Co-authors from Penn include Jeffrey C. Thompson, Stephanie S. Yee, Andrea B. Troxel, Samantha L. Savitch, Ryan Fan, David Balli, David B. Lieberman, Jennifer J.D. Morrissette, Tracey L. Evans, Joshua M. Bauml, Charu Aggarwal, John A. Kosteva, Evan W. Alley, Christine A Ciunci, Roger B. Cohen, Stephen Bagley, Susan Stonehouse-Lee, Victoria E. Sherry, Elizabeth Gilbert, and Anil Vachani.

The study was supported by a National Heart, Blood and Lung Institute Training Grant (5T32HL007586-29) and the Abramson Cancer Center Translational Centers of Excellence.

Penn Medicine is one of the world’s leading academic medical centers, dedicated to the related missions of medical education, biomedical research, excellence in patient care, and community service. The organization consists of the University of Pennsylvania Health System and Penn’s Raymond and Ruth Perelman School of Medicine, founded in 1765 as the nation’s first medical school.

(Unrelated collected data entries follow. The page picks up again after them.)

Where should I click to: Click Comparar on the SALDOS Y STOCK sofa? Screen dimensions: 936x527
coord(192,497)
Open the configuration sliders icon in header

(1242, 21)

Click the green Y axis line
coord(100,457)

The Perelman School of Medicine is consistently among the nation's top recipients of funding from the National Institutes of Health, with $550 million awarded in the 2022 fiscal year. Home to a proud history of “firsts” in medicine, Penn Medicine teams have pioneered discoveries and innovations that have shaped modern medicine, including recent breakthroughs such as CAR T cell therapy for cancer and the mRNA technology used in COVID-19 vaccines.

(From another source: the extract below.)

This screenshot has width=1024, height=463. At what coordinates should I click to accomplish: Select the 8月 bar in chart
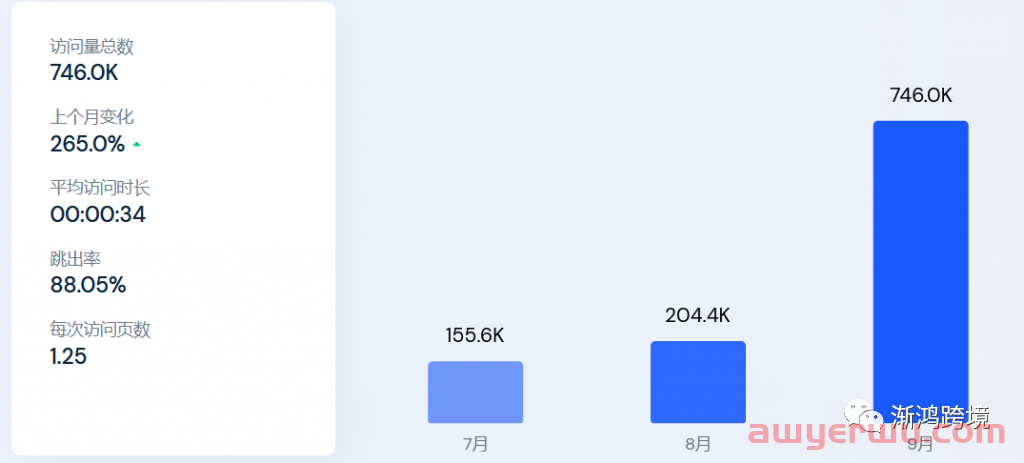[698, 382]
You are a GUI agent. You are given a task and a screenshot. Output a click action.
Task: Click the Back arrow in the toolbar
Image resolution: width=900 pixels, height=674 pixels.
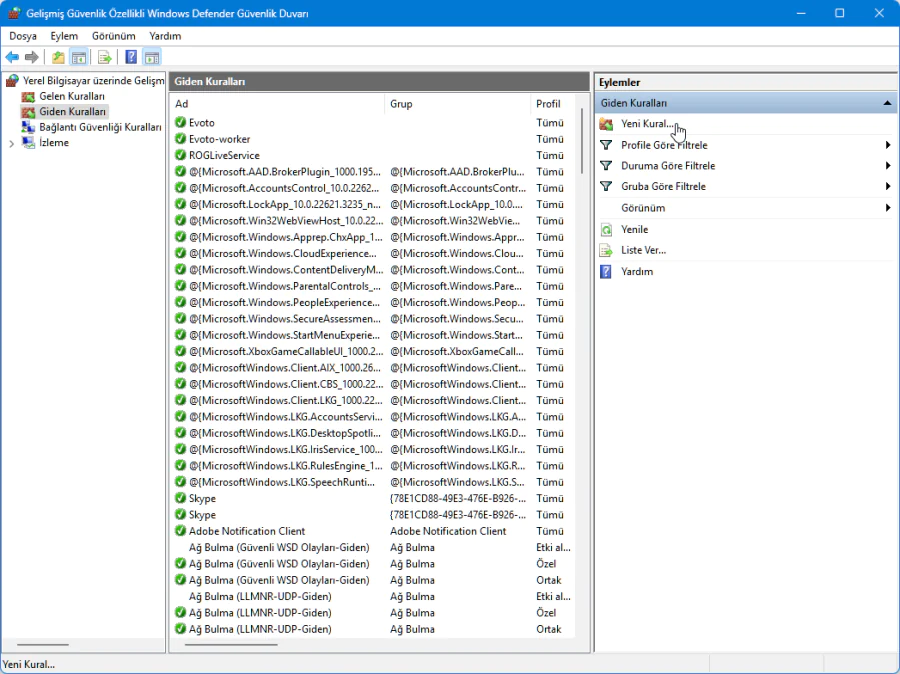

The University of Pennsylvania Health System’s patient care facilities stretch from the Susquehanna River in Pennsylvania to the New Jersey shore. These include the Hospital of the University of Pennsylvania, Penn Presbyterian Medical Center, Chester County Hospital, Lancaster General Health, Penn Medicine Princeton Health, and Pennsylvania Hospital—the nation’s first hospital, founded in 1751. Additional facilities and enterprises include Good Shepherd Penn Partners, Penn Medicine at Home, Lancaster Behavioral Health Hospital, and Princeton House Behavioral Health, among others.

Penn Medicine is an $11.1 billion enterprise powered by more than 49,000 talented faculty and staff.